__Brief__.
Copy out each line of the data that holds the string "Choose".

[Start of Attachment]

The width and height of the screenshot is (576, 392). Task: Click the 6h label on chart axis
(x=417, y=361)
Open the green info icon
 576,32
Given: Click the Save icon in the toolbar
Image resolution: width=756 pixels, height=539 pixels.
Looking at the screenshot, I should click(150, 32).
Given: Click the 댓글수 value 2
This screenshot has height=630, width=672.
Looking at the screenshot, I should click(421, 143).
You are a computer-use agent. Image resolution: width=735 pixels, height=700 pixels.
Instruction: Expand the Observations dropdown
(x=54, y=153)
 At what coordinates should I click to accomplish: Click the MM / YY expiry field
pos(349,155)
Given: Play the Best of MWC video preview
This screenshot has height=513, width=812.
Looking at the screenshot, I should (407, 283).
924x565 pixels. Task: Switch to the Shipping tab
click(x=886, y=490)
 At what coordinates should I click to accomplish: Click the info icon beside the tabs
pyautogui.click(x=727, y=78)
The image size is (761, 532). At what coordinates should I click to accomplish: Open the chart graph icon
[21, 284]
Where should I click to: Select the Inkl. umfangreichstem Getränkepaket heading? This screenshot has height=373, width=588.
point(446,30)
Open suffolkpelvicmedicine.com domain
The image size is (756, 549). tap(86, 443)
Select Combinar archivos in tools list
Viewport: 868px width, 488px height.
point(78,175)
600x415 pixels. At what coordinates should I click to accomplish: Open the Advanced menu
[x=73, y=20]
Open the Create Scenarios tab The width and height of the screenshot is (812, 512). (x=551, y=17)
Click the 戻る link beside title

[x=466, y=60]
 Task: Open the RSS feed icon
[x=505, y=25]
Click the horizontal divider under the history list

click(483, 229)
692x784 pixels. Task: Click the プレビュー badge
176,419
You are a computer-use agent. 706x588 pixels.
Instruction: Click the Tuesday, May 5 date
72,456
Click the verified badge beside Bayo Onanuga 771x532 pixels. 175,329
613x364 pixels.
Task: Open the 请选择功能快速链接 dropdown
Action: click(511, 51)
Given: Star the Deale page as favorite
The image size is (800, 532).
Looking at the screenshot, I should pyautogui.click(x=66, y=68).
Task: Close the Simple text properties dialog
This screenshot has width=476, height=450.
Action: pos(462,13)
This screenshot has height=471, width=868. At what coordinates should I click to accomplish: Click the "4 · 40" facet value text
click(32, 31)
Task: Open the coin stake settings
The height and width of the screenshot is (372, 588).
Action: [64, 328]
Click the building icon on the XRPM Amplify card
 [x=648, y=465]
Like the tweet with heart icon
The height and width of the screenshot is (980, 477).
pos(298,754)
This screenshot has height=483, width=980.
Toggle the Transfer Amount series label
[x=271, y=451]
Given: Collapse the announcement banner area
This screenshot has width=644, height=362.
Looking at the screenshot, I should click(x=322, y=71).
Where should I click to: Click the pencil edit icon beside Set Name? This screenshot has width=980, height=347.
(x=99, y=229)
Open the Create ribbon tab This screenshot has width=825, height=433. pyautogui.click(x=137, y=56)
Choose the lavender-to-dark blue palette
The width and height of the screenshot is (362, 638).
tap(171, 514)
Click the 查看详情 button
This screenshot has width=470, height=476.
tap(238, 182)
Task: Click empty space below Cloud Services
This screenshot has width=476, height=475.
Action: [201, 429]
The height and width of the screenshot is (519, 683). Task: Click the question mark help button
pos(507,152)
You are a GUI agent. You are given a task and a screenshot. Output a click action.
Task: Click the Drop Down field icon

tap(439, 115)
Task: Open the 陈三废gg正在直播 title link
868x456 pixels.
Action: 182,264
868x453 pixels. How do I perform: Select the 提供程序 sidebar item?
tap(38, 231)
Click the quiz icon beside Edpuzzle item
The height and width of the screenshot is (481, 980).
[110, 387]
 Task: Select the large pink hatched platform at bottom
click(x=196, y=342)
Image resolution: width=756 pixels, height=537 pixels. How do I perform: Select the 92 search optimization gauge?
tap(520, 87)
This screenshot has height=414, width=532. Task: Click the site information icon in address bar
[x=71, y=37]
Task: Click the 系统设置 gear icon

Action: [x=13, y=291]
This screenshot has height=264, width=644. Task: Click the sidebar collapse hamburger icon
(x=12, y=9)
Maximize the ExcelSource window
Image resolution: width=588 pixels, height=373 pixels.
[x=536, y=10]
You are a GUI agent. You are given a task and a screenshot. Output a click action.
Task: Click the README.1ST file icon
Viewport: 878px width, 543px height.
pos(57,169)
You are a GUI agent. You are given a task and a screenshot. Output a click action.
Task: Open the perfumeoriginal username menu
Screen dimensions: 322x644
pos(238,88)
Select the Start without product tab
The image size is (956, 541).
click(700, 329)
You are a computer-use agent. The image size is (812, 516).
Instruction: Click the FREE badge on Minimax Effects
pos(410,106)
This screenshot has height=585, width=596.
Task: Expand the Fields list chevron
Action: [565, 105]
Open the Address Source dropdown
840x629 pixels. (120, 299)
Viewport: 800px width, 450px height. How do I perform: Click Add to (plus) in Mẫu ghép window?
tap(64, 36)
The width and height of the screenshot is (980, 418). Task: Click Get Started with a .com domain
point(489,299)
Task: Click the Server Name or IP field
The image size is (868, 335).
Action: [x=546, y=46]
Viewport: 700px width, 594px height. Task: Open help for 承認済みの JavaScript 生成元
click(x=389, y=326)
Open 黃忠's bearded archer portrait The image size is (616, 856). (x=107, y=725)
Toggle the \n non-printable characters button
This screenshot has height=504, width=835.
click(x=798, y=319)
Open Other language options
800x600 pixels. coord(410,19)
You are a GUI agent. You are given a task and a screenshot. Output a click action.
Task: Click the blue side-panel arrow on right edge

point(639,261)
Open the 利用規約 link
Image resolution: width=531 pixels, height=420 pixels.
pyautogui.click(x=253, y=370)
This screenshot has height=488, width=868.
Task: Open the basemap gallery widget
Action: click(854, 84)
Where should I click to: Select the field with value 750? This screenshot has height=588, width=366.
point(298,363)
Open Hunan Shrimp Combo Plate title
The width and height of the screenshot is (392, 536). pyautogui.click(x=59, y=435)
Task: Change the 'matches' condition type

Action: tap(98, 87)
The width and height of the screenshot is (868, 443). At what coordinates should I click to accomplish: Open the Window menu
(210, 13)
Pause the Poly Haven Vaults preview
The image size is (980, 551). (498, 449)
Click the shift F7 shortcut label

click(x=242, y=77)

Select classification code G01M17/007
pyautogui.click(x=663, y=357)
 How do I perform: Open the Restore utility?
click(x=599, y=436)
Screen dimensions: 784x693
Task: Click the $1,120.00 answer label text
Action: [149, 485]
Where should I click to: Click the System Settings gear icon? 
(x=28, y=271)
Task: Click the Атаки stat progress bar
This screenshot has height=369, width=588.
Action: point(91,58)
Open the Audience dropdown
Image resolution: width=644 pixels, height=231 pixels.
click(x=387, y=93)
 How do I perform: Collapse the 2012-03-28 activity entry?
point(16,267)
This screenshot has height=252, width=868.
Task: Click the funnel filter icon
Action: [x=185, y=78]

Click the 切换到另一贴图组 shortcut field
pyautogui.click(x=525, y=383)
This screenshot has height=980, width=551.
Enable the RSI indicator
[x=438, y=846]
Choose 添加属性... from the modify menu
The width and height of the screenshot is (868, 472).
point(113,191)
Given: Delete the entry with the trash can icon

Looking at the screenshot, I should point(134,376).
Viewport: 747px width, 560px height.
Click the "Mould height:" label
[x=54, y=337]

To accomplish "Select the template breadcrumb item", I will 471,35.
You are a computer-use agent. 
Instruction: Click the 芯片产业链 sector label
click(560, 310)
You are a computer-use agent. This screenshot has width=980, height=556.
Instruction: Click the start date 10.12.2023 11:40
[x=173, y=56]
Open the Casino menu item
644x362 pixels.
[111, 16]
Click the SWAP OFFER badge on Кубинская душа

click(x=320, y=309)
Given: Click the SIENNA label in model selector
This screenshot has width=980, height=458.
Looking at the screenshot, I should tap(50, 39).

[End of Attachment]

__Solution for this task__.
Choose the lavender-to-dark blue palette
Choose 添加属性... from the modify menu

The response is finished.